*** Opening of Given information ***

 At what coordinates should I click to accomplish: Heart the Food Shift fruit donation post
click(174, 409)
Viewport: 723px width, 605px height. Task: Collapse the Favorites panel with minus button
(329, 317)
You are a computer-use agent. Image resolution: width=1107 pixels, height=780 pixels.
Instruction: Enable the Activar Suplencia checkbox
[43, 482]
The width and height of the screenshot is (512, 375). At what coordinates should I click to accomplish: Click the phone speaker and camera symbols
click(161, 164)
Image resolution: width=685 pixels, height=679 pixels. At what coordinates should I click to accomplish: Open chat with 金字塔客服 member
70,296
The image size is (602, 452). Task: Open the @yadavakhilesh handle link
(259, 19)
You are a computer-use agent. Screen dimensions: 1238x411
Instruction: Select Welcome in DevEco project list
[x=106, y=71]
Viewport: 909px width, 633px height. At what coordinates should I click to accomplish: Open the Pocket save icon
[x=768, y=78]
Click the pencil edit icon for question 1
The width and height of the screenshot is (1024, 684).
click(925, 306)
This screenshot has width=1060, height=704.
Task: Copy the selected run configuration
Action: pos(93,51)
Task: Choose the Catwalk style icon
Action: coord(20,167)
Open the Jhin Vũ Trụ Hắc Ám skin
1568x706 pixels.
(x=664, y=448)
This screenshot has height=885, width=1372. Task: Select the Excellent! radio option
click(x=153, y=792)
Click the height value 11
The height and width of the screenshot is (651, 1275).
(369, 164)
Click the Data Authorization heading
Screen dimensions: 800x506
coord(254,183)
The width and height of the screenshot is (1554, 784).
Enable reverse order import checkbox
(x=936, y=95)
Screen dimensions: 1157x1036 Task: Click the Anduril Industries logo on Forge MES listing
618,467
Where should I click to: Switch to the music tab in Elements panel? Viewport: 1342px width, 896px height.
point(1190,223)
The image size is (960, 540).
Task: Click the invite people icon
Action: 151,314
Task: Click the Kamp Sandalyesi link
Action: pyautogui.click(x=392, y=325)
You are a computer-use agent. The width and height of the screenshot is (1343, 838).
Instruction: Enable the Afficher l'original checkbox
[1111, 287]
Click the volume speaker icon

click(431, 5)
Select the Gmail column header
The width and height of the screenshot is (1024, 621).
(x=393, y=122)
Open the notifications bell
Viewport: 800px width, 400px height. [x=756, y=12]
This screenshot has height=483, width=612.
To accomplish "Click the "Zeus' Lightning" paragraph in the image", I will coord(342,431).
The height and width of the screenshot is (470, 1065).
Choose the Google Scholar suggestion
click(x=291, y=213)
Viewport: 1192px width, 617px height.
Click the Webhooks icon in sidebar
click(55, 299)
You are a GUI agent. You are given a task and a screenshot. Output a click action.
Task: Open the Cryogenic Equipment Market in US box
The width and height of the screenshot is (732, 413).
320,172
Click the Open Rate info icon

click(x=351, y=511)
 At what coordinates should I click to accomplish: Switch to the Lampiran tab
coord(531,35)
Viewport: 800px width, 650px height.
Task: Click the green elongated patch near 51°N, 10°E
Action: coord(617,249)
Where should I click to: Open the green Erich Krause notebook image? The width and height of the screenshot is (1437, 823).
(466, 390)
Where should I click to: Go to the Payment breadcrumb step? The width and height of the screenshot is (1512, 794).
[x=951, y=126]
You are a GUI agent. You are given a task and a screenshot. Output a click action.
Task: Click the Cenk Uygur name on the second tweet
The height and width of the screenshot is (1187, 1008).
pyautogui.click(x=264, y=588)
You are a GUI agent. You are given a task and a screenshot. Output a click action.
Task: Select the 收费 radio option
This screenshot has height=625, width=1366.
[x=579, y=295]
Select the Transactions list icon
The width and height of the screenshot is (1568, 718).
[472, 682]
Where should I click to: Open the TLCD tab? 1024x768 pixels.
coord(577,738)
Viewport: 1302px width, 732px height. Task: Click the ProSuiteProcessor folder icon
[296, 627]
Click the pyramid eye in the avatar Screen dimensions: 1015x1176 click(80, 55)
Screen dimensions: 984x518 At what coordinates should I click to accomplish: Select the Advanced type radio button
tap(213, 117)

*** Close of Given information ***

- **Required action**:
An acceptable answer repeats every entry exactly, with nothing omitted.

- **Task answer**:
 At what coordinates should I click to accomplish: Heart the Food Shift fruit donation post
click(174, 409)
Viewport: 723px width, 605px height. Task: Collapse the Favorites panel with minus button
(329, 317)
You are a computer-use agent. Image resolution: width=1107 pixels, height=780 pixels.
Instruction: Enable the Activar Suplencia checkbox
[43, 482]
The width and height of the screenshot is (512, 375). At what coordinates should I click to accomplish: Click the phone speaker and camera symbols
click(161, 164)
Image resolution: width=685 pixels, height=679 pixels. At what coordinates should I click to accomplish: Open chat with 金字塔客服 member
70,296
The image size is (602, 452). Task: Open the @yadavakhilesh handle link
(259, 19)
You are a computer-use agent. Screen dimensions: 1238x411
Instruction: Select Welcome in DevEco project list
[x=106, y=71]
Viewport: 909px width, 633px height. At what coordinates should I click to accomplish: Open the Pocket save icon
[x=768, y=78]
Click the pencil edit icon for question 1
The width and height of the screenshot is (1024, 684).
click(925, 306)
This screenshot has width=1060, height=704.
Task: Copy the selected run configuration
Action: pos(93,51)
Task: Choose the Catwalk style icon
Action: coord(20,167)
Open the Jhin Vũ Trụ Hắc Ám skin
1568x706 pixels.
(x=664, y=448)
This screenshot has height=885, width=1372. Task: Select the Excellent! radio option
click(x=153, y=792)
Click the height value 11
The height and width of the screenshot is (651, 1275).
(369, 164)
Click the Data Authorization heading
Screen dimensions: 800x506
coord(254,183)
The width and height of the screenshot is (1554, 784).
Enable reverse order import checkbox
(x=936, y=95)
Screen dimensions: 1157x1036 Task: Click the Anduril Industries logo on Forge MES listing
618,467
Where should I click to: Switch to the music tab in Elements panel? Viewport: 1342px width, 896px height.
point(1190,223)
The image size is (960, 540).
Task: Click the invite people icon
Action: 151,314
Task: Click the Kamp Sandalyesi link
Action: pyautogui.click(x=392, y=325)
You are a computer-use agent. The width and height of the screenshot is (1343, 838).
Instruction: Enable the Afficher l'original checkbox
[1111, 287]
Click the volume speaker icon

click(431, 5)
Select the Gmail column header
The width and height of the screenshot is (1024, 621).
(x=393, y=122)
Open the notifications bell
Viewport: 800px width, 400px height. [x=756, y=12]
This screenshot has height=483, width=612.
To accomplish "Click the "Zeus' Lightning" paragraph in the image", I will coord(342,431).
The height and width of the screenshot is (470, 1065).
Choose the Google Scholar suggestion
click(x=291, y=213)
Viewport: 1192px width, 617px height.
Click the Webhooks icon in sidebar
click(55, 299)
You are a GUI agent. You are given a task and a screenshot. Output a click action.
Task: Open the Cryogenic Equipment Market in US box
The width and height of the screenshot is (732, 413).
320,172
Click the Open Rate info icon

click(x=351, y=511)
 At what coordinates should I click to accomplish: Switch to the Lampiran tab
coord(531,35)
Viewport: 800px width, 650px height.
Task: Click the green elongated patch near 51°N, 10°E
Action: coord(617,249)
Where should I click to: Open the green Erich Krause notebook image? The width and height of the screenshot is (1437, 823).
(466, 390)
Where should I click to: Go to the Payment breadcrumb step? The width and height of the screenshot is (1512, 794).
[x=951, y=126]
You are a GUI agent. You are given a task and a screenshot. Output a click action.
Task: Click the Cenk Uygur name on the second tweet
The height and width of the screenshot is (1187, 1008).
pyautogui.click(x=264, y=588)
You are a GUI agent. You are given a task and a screenshot. Output a click action.
Task: Select the 收费 radio option
This screenshot has height=625, width=1366.
[x=579, y=295]
Select the Transactions list icon
The width and height of the screenshot is (1568, 718).
[472, 682]
Where should I click to: Open the TLCD tab? 1024x768 pixels.
coord(577,738)
Viewport: 1302px width, 732px height. Task: Click the ProSuiteProcessor folder icon
[296, 627]
Click the pyramid eye in the avatar Screen dimensions: 1015x1176 click(80, 55)
Screen dimensions: 984x518 At what coordinates should I click to accomplish: Select the Advanced type radio button
tap(213, 117)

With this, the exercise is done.